**Exercise input**

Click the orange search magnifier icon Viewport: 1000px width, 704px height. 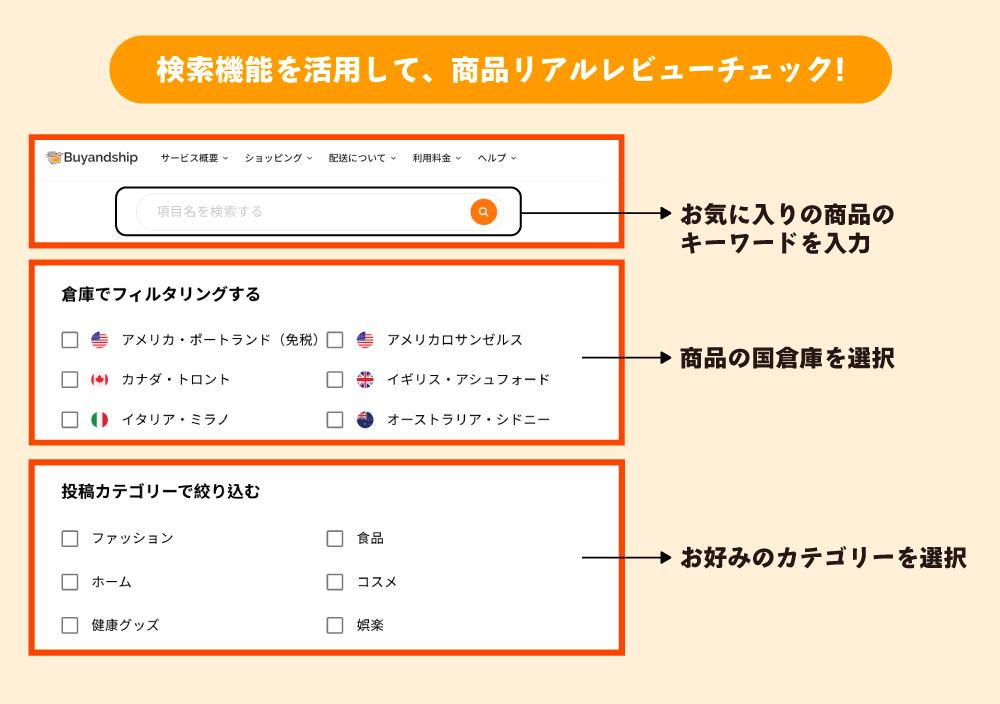[x=483, y=212]
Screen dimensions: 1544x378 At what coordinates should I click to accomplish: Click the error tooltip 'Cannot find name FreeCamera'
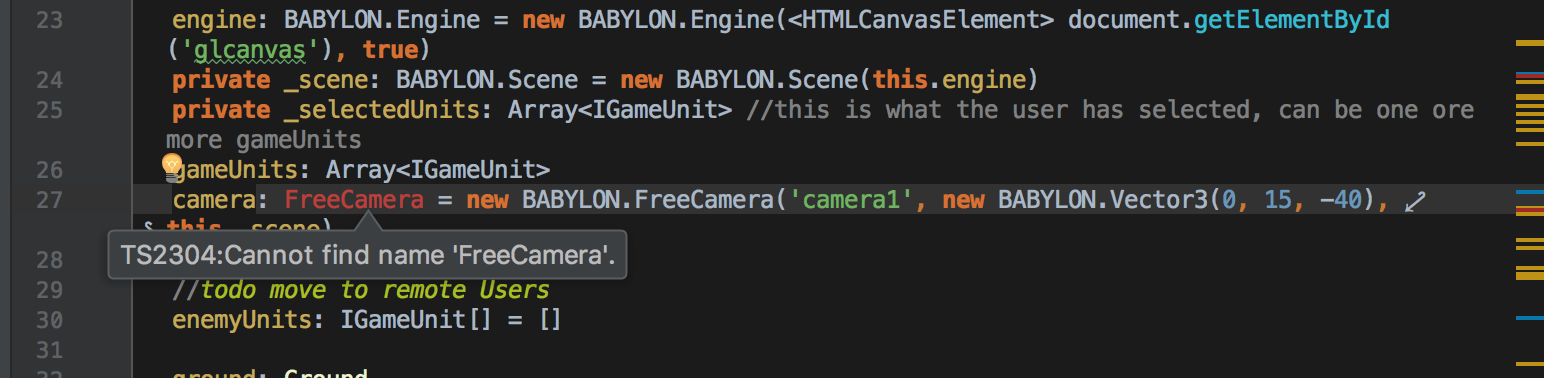(367, 255)
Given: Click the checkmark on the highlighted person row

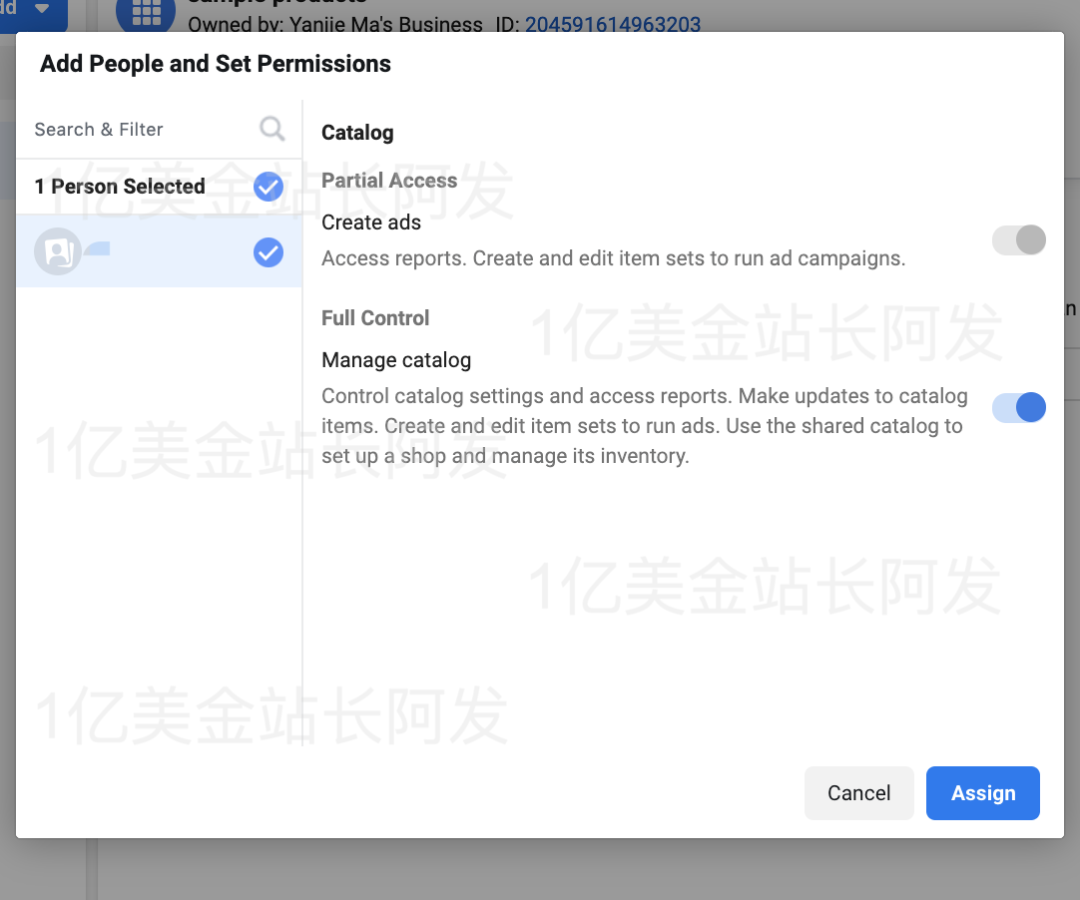Looking at the screenshot, I should coord(267,252).
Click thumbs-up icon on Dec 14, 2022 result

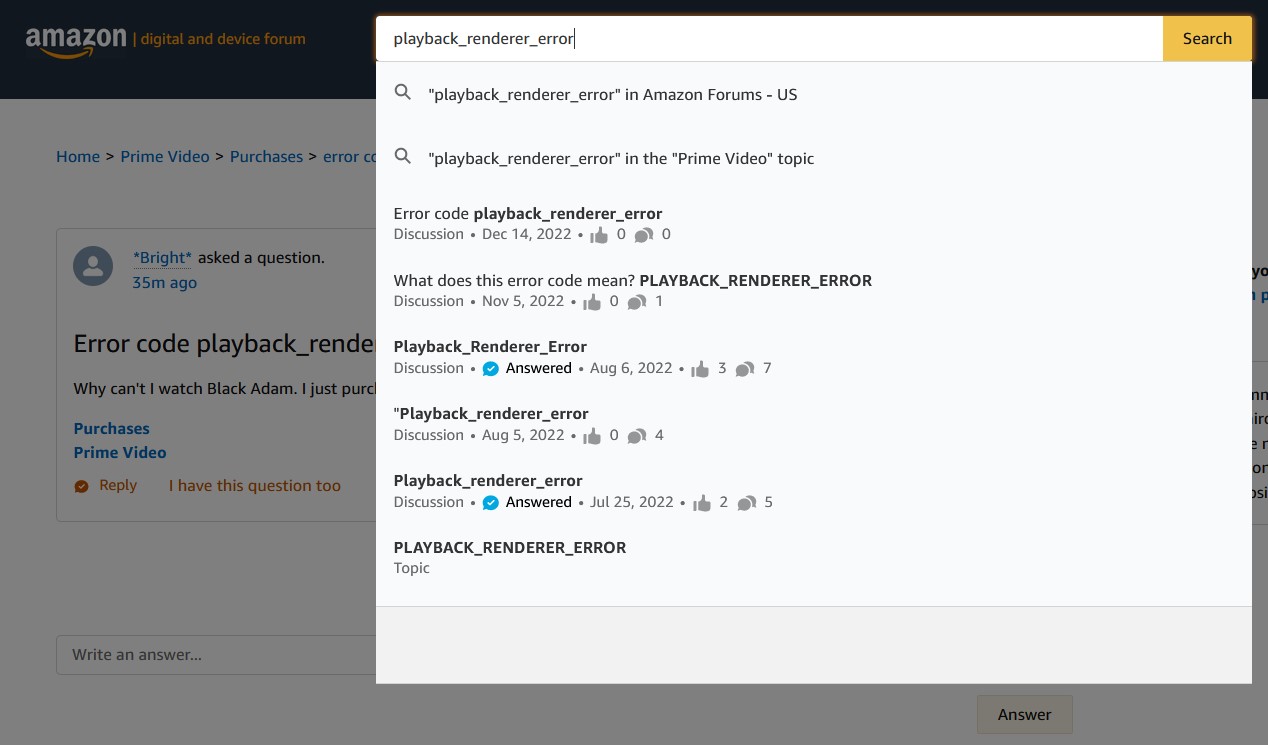[x=599, y=235]
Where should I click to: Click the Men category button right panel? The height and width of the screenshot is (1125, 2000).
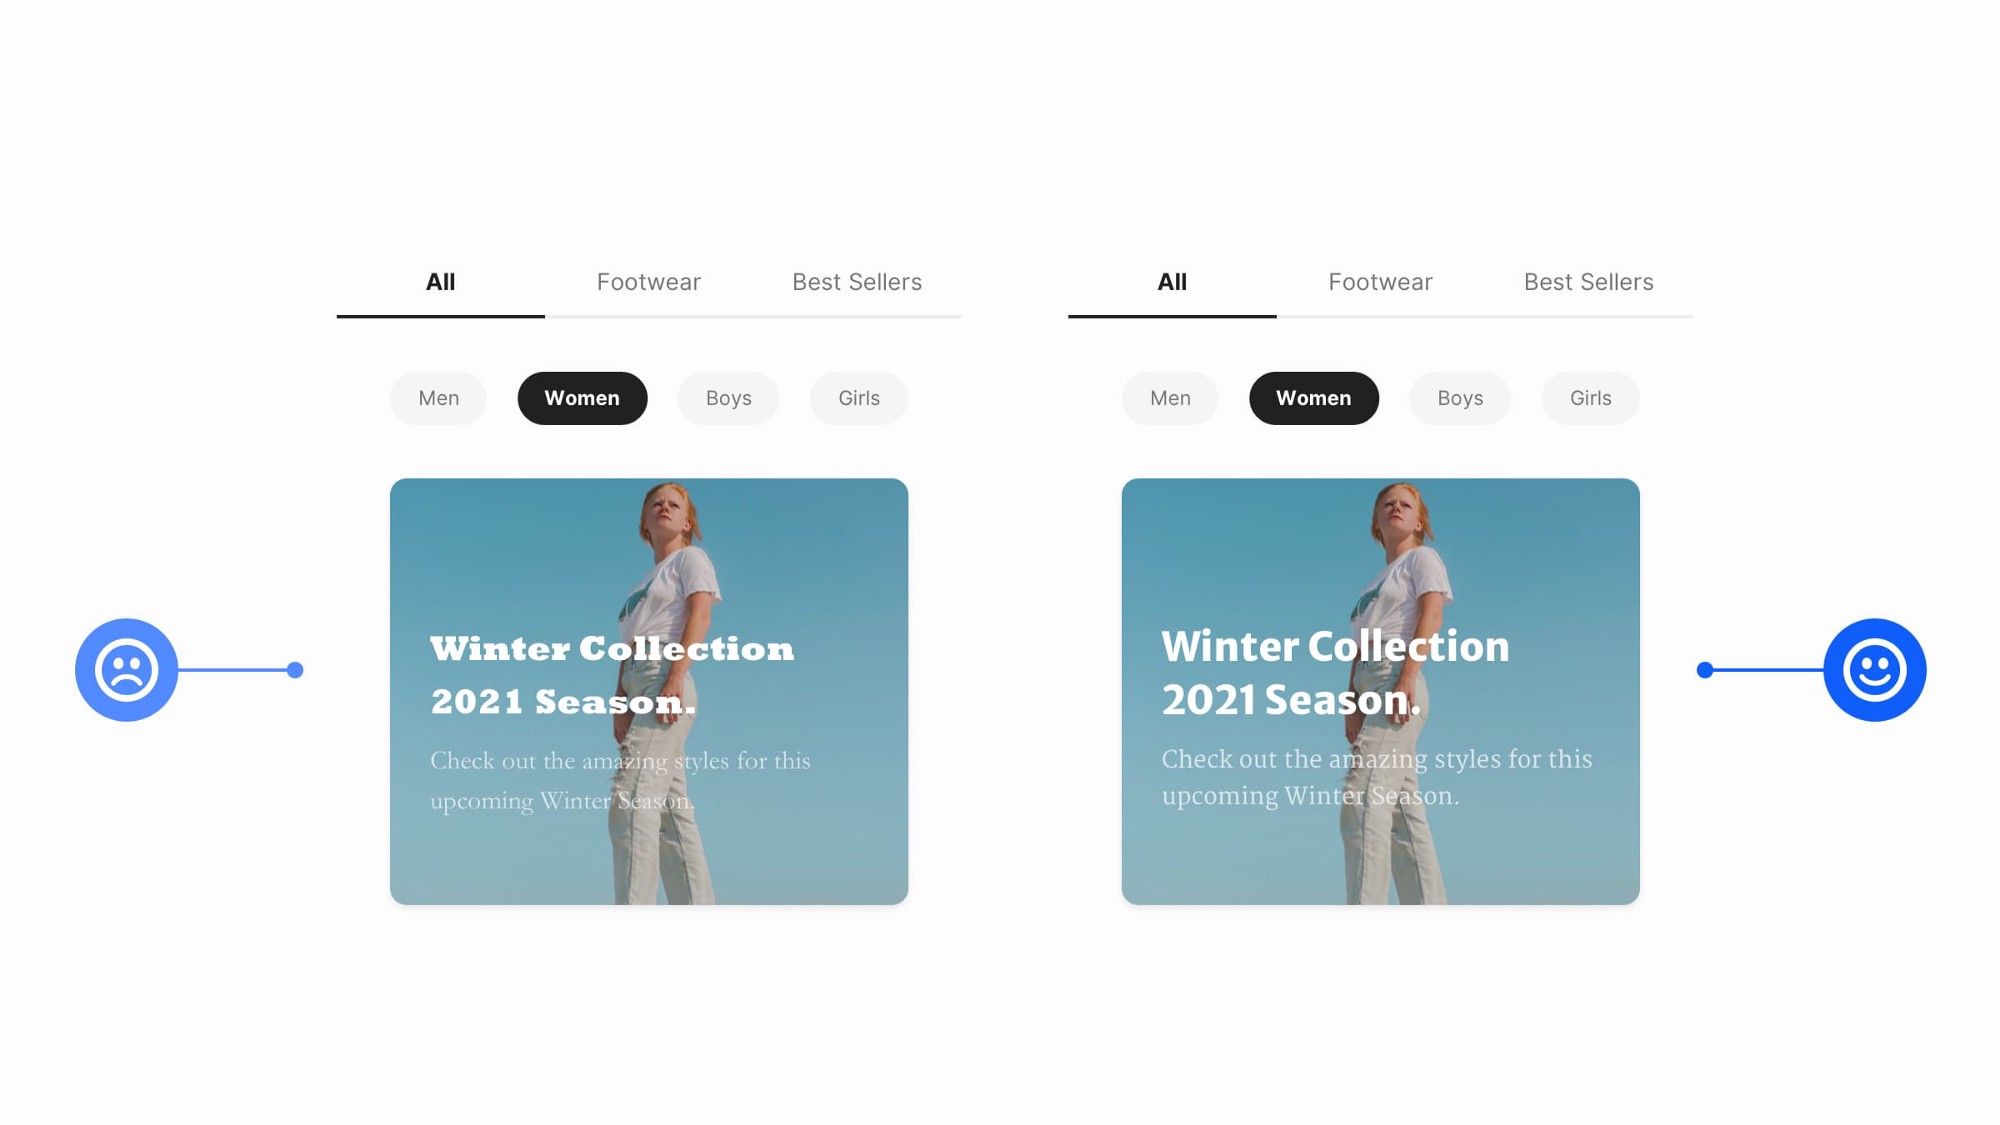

**Problem**
What is needed is a word-for-word restatement of the lines from the one holding "Given: Click the" to the final line of the data above, inclusive, without any pictures.

**Completed exercise**
Given: Click the checkmark on the highlighted person row

Looking at the screenshot, I should coord(267,252).
Click thumbs-up icon on Dec 14, 2022 result

[x=599, y=235]
Where should I click to: Click the Men category button right panel? The height and width of the screenshot is (1125, 2000).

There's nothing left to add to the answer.